=== WHAT THE TASK REQUIRES ===
Count the lines in the records below that contain the word "Open". Reply with the number alone.

=== STORED ROWS ===
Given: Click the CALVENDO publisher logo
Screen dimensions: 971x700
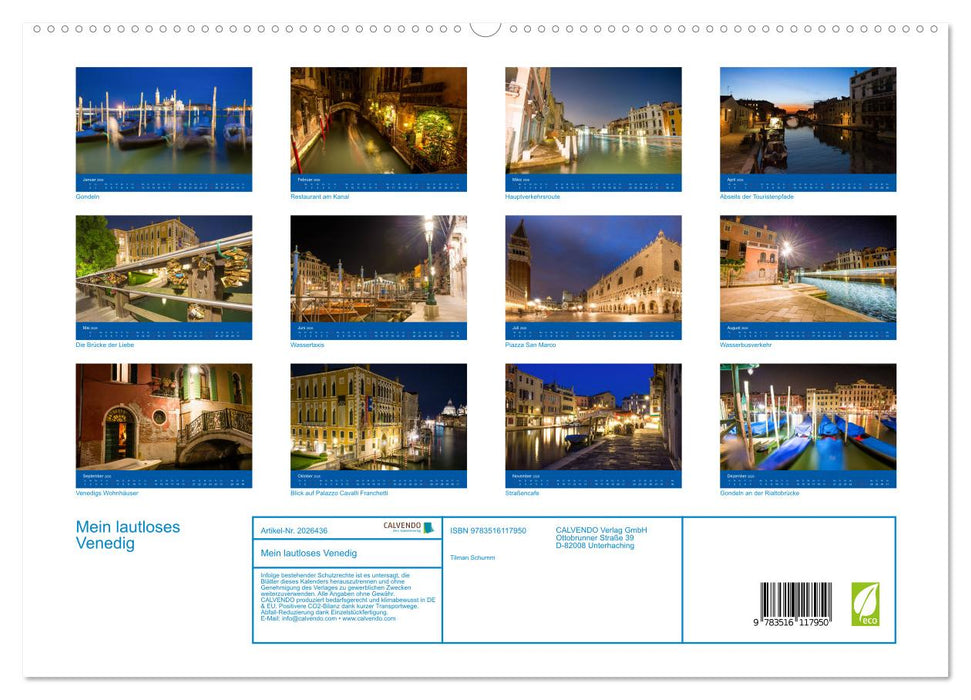Looking at the screenshot, I should click(x=401, y=525).
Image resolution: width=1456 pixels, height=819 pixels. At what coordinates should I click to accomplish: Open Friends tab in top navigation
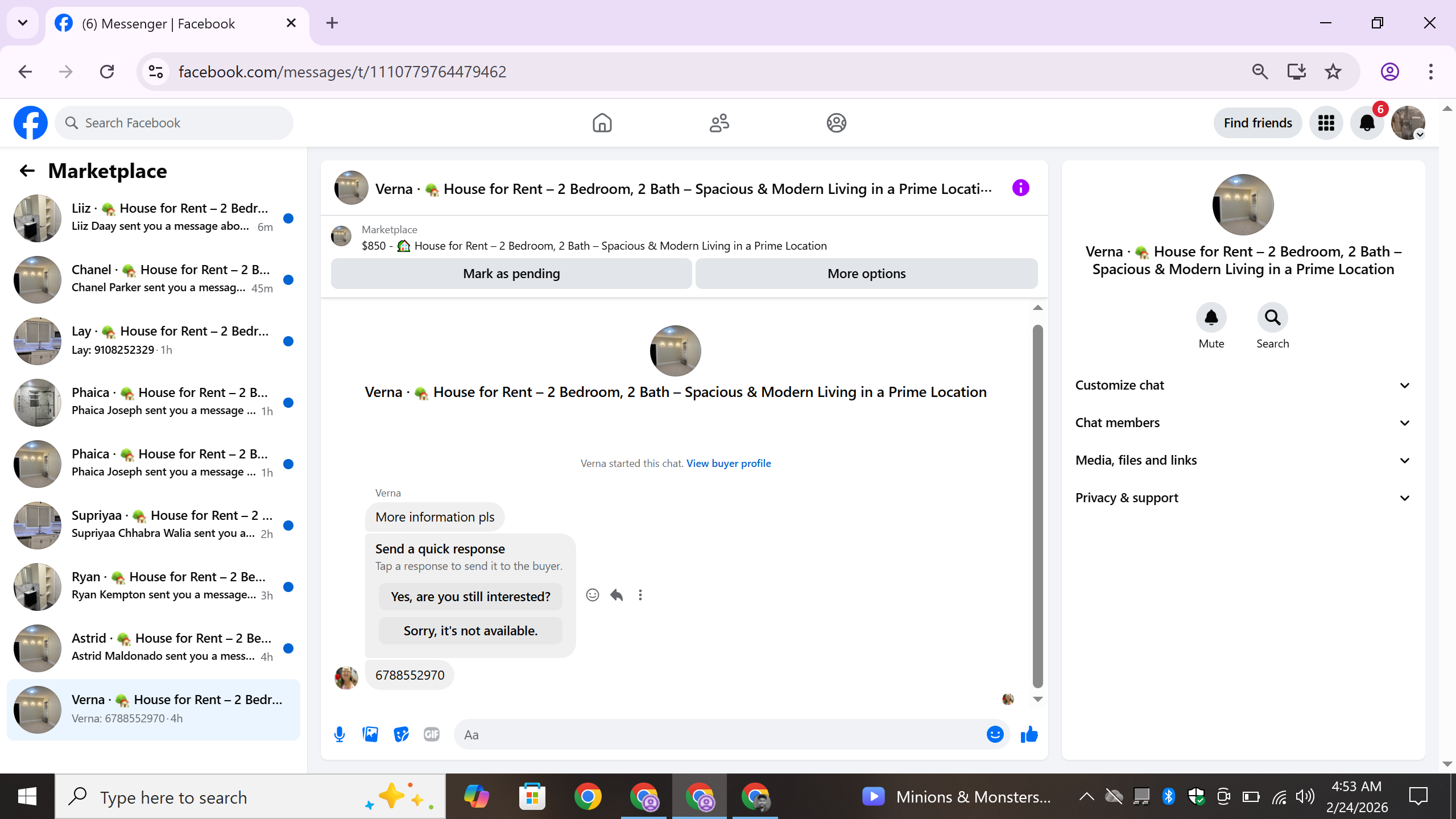[719, 123]
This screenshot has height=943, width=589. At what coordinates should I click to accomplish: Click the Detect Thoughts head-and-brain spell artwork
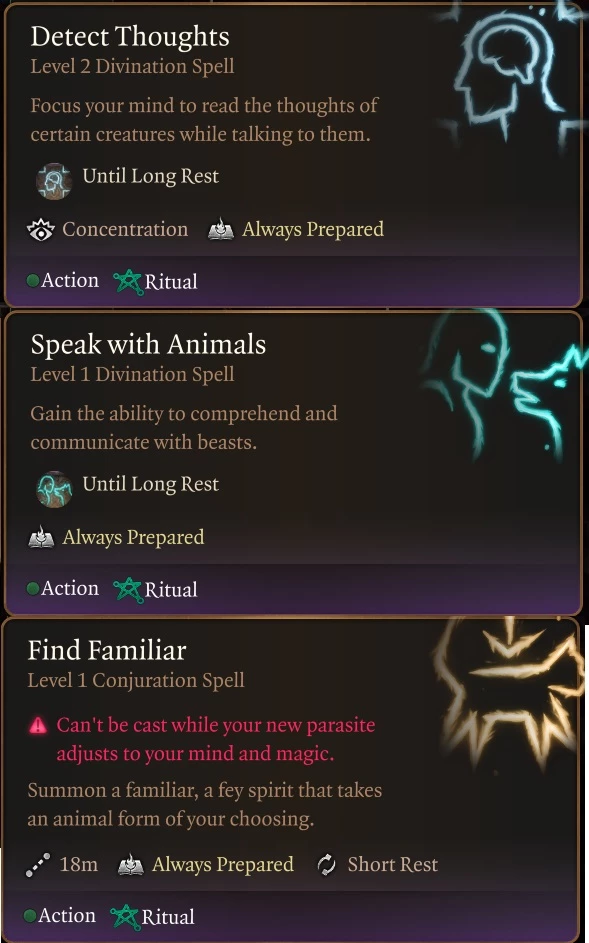pos(512,78)
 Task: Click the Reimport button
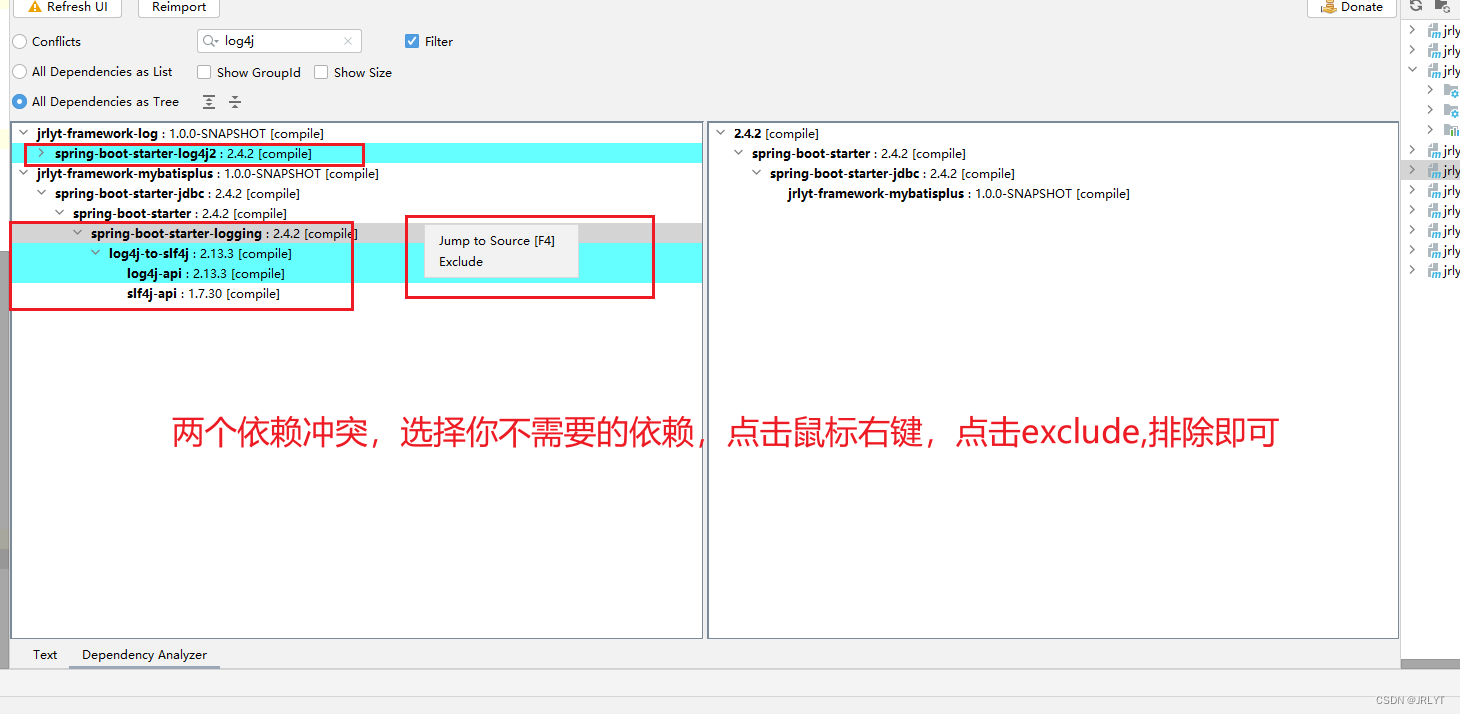click(178, 7)
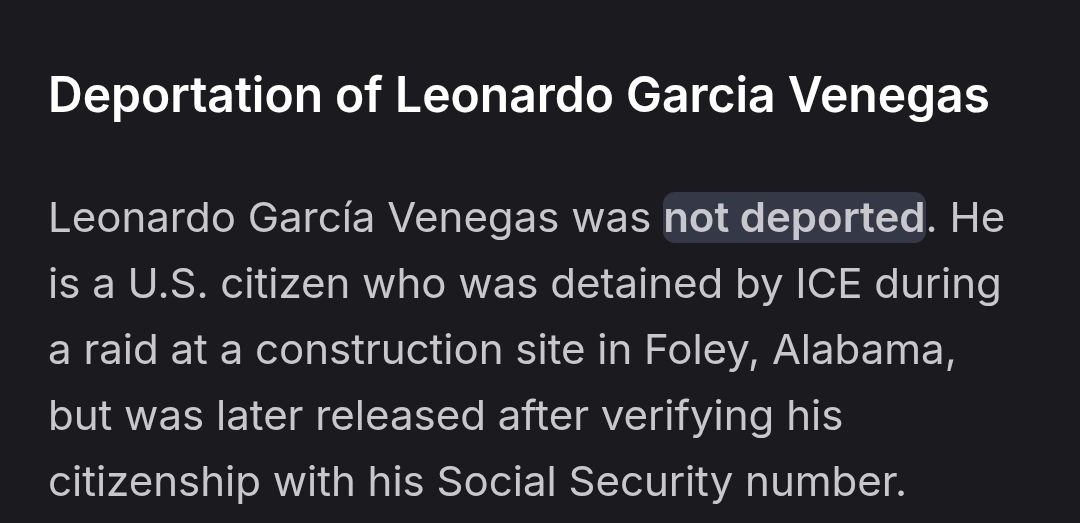
Task: Click the word 'citizen' in the paragraph
Action: point(284,283)
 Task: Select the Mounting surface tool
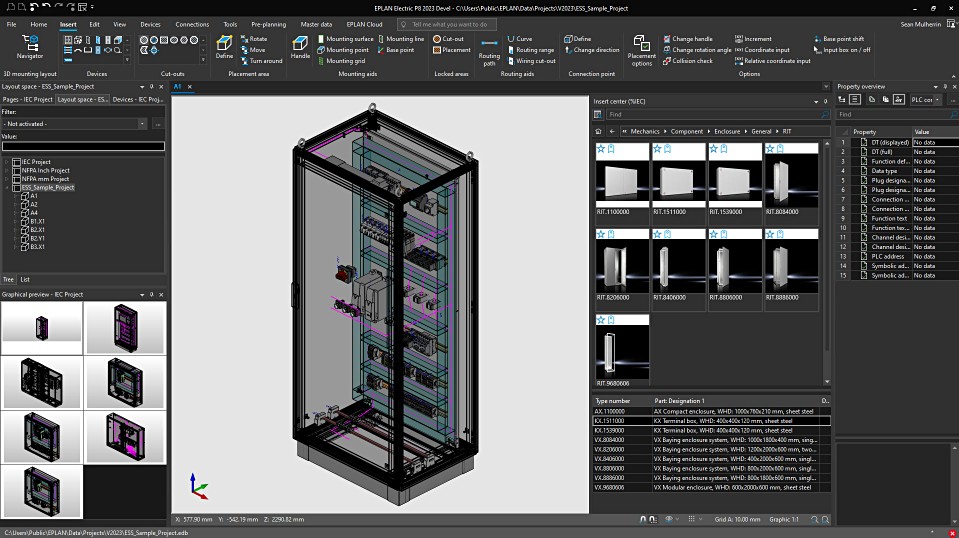click(343, 39)
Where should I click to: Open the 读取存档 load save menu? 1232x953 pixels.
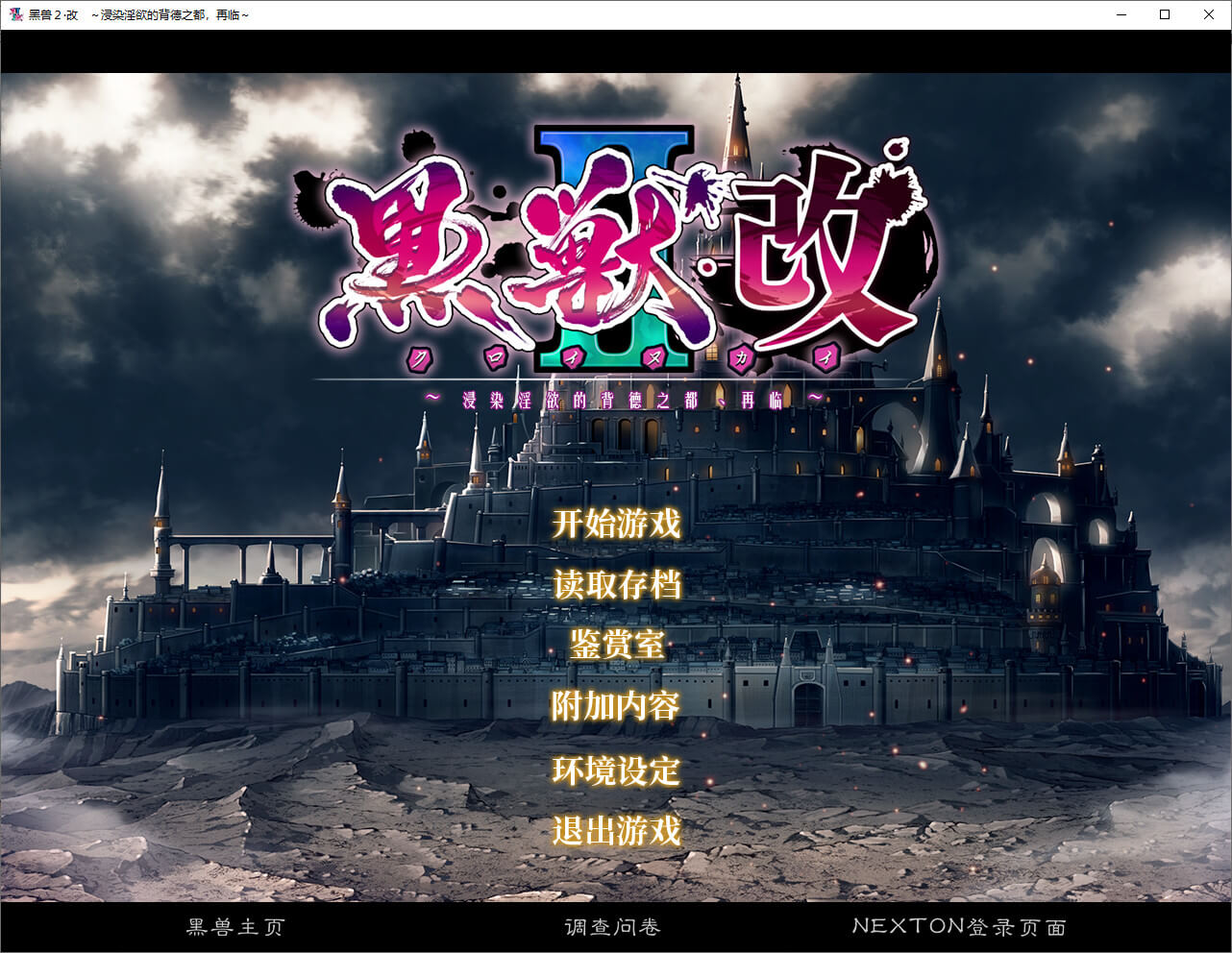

=== PROBLEM SOLUTION ===
2